-- Start --

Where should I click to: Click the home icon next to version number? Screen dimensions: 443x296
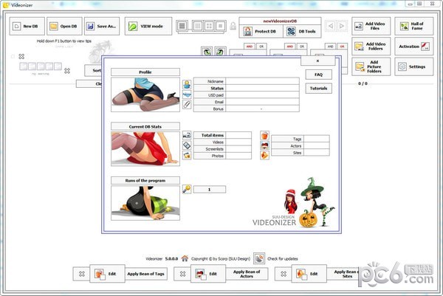pyautogui.click(x=184, y=259)
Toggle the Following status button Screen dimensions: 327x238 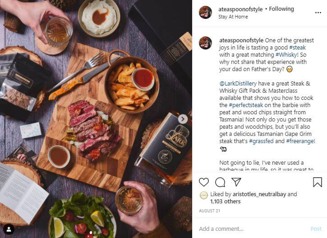click(281, 9)
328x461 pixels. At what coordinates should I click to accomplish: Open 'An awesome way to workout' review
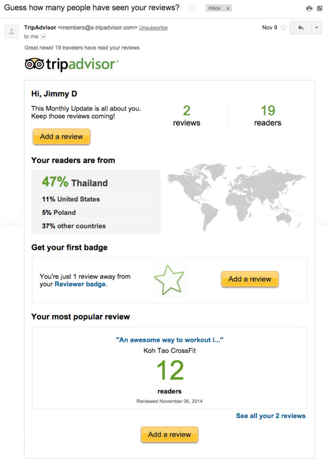pos(170,340)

-- End --

- [WHAT THE TASK REQUIRES] Swap "workout" for "exercise" in the rows, starting at the line that contains "328x461 pixels. At" and stopping at the end of the rows, with everything else unchanged. Leave the pictures out of your answer.

- [FULL RESPONSE]
328x461 pixels. At what coordinates should I click to accomplish: Open 'An awesome way to exercise' review
pos(170,340)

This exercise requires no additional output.